# Material shown
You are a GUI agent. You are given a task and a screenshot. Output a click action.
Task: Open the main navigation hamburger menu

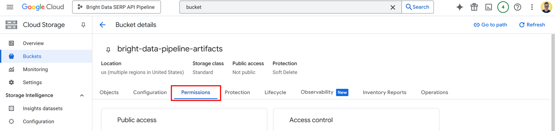pyautogui.click(x=10, y=7)
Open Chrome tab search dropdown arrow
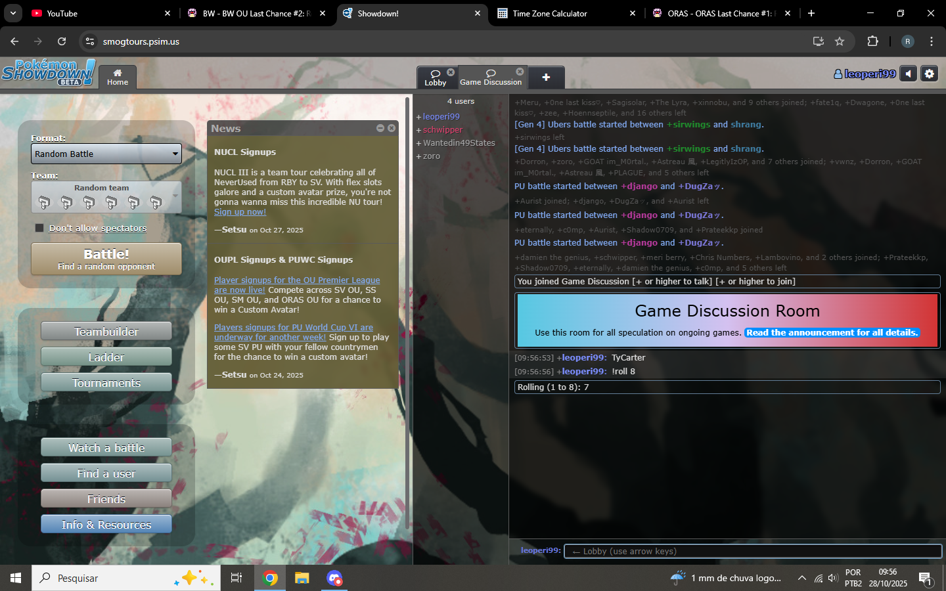Screen dimensions: 946x591 pyautogui.click(x=13, y=13)

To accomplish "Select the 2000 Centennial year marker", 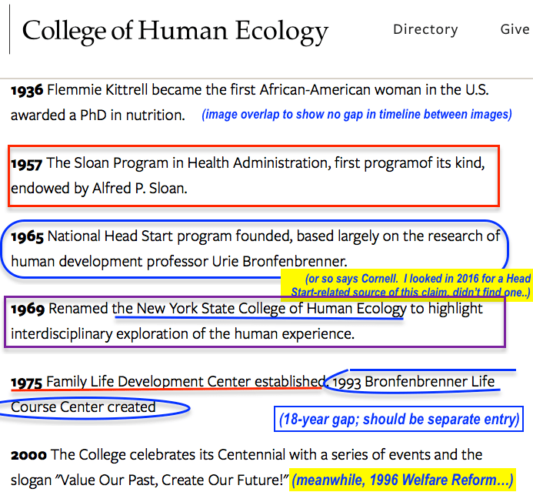I will point(28,455).
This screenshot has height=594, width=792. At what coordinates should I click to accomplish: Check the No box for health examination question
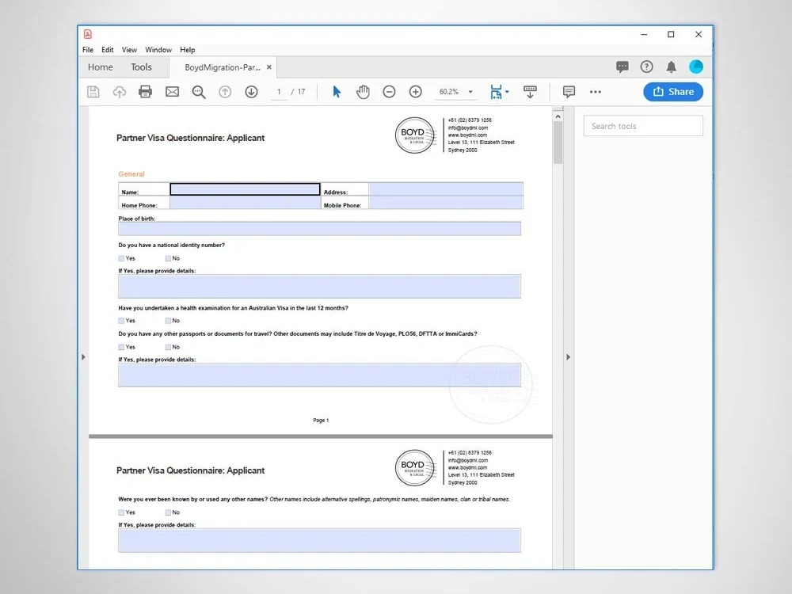[x=168, y=321]
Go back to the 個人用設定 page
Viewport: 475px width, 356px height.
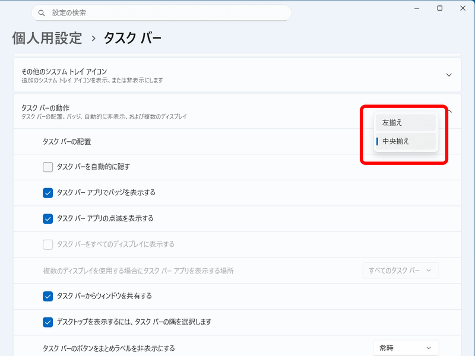tap(46, 37)
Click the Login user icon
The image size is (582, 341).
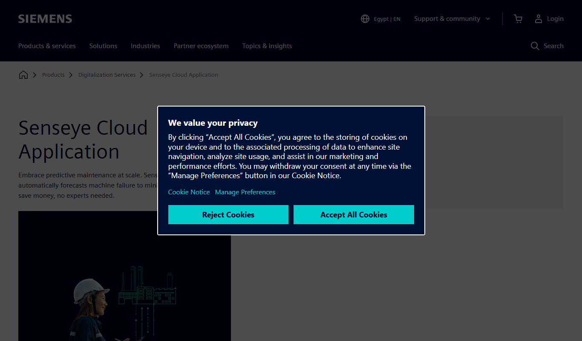(539, 19)
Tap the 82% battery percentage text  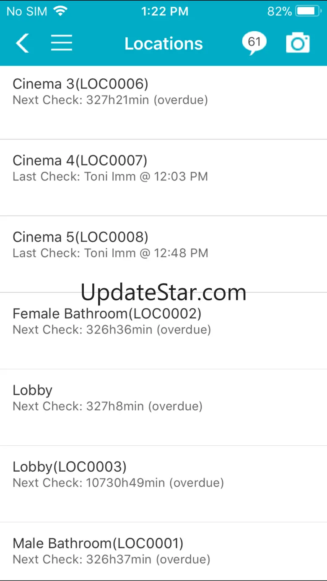pyautogui.click(x=280, y=11)
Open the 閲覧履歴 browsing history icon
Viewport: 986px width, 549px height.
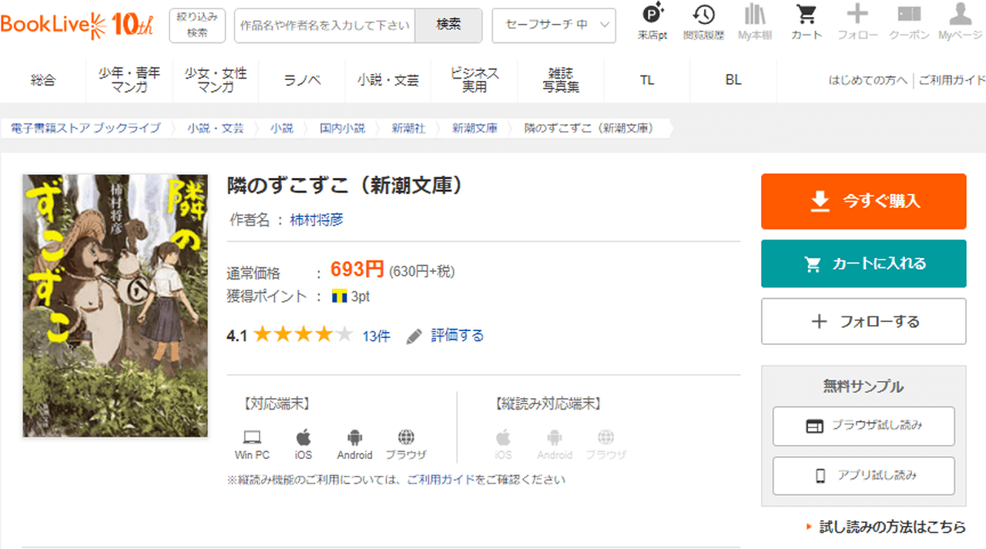[x=703, y=21]
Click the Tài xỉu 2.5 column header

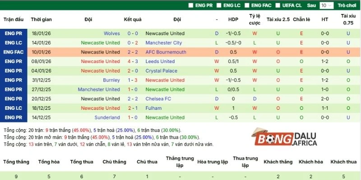(x=278, y=20)
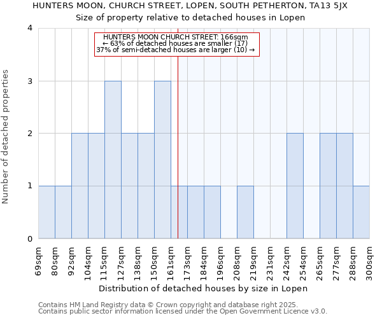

# Goal of the exercise
Give the number of lines in the records that contain the string "icon", and nothing besides.

# Result of this exercise
2